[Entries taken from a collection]
Start of Block

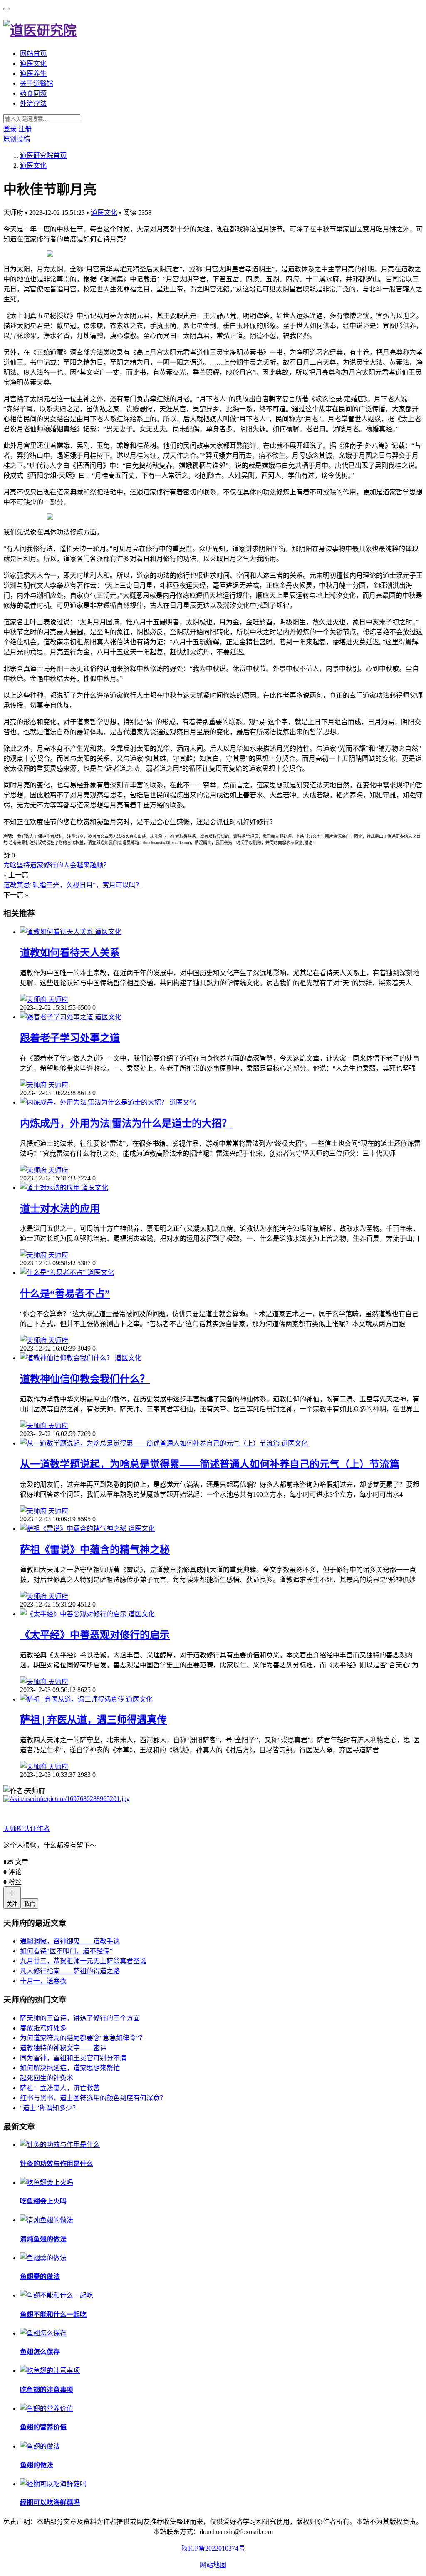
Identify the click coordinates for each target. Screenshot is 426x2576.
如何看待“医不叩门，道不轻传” (66, 1951)
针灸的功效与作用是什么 (56, 2163)
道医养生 (33, 73)
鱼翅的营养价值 (43, 2427)
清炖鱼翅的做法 (43, 2239)
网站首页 (33, 53)
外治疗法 (33, 103)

End of Block

> ACTIVITY:
Please return every record above exactly, but leave out the pictures.

> RESULT FOR THIS TASK:
Identify the click coordinates for each target. Screenshot is 426x2576.
如何看待“医不叩门，道不轻传” (66, 1951)
针灸的功效与作用是什么 (56, 2163)
道医养生 (33, 73)
鱼翅的营养价值 (43, 2427)
清炖鱼翅的做法 (43, 2239)
网站首页 (33, 53)
外治疗法 (33, 103)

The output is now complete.